Benchmarking Successful Money Management

Benchmark (verb)
To measure something against a standard. (Dictionary.com)

In the course of owning a financial services business for 32 years, I learned a lot from my clients about managing money. I was most influenced by those who attained financial success though they only earned a middle-class income.

As long as a person or family earns enough to afford the basic necessities in life, the way every dollar over that is spent and managed determines financial success or failure.
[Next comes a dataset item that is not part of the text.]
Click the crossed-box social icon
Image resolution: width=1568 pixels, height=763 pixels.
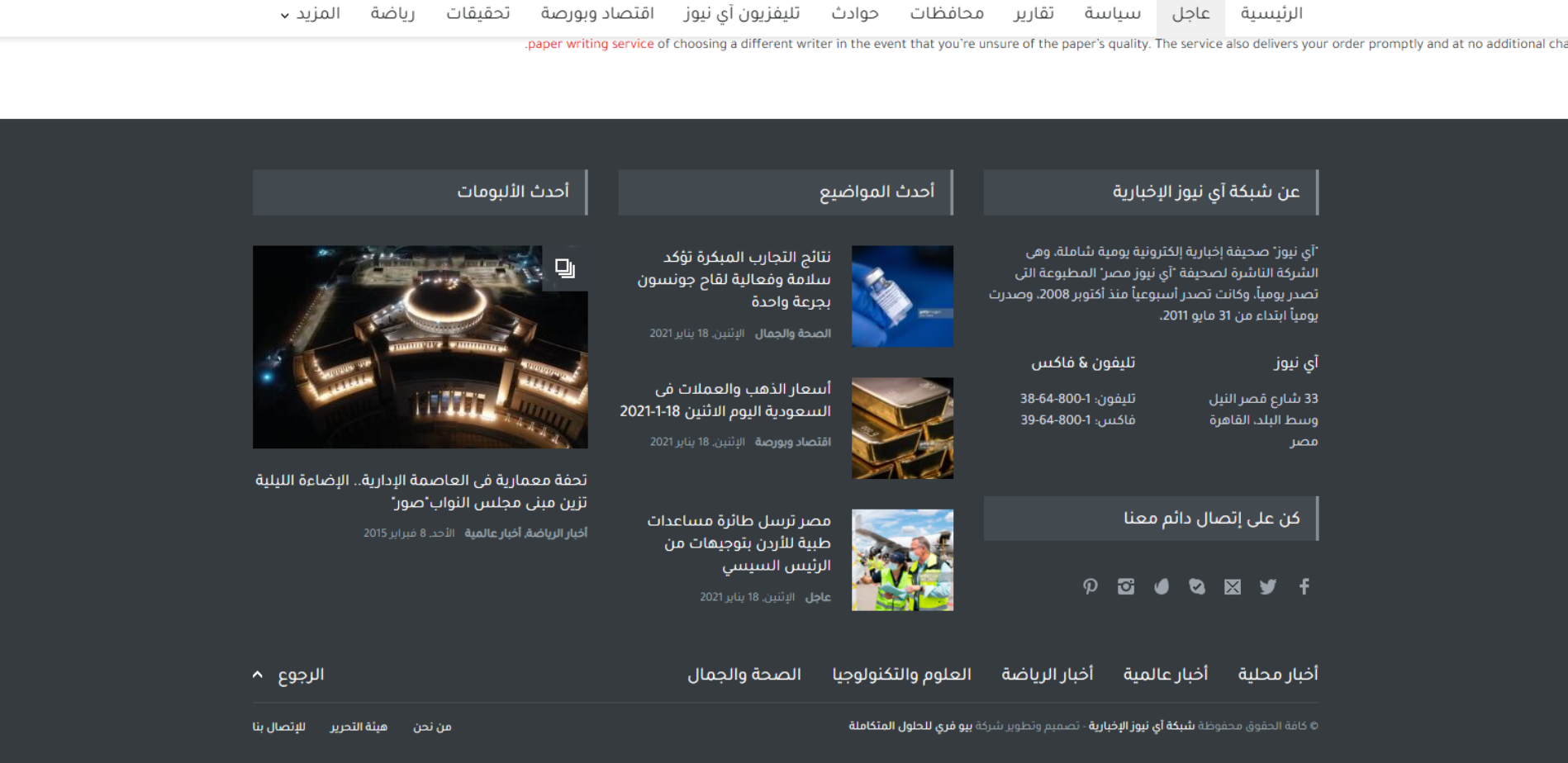coord(1233,586)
I had high-income clients who lived paycheck to paycheck and buried in debt. Conversely, I had middle-class clients who had accumulated substantial sums of money in savings and investments. Some of the money management practices I learned from these middle-class clients follow:

  • These people realized that to become become financially secure they needed to spend less than they earned.
  • There are no shortcuts to financial success. It’s hard work and it takes time. These middle-class people faithfully and frequently saved and invested for their future needs.
  • Debt is a mortal enemy to financial success. These folks hated to borrow money. To most of them, a mortgage was the only acceptable debt.
  • These people did not buy toys like boats, ATVs, motorcycles or motor homes.
  • A Chevrolet met the transportation needs of these people. They didn’t believe in spending money on a depreciating asset beyond what was necessary.
  • These people took care of everything they owned. They maintained their homes, cars, clothes and everything else.
  • Many of these people clipped coupons and only bought big ticket items when they were on sale.
  • These people paid cash for what they purchased. They only used a credit card when it was necessary.
  • These folks were loyal to the businesses and service professionals they did business with.

I was fortunate that I had access to a group of people that actually lived money-smart lives. I was blessed.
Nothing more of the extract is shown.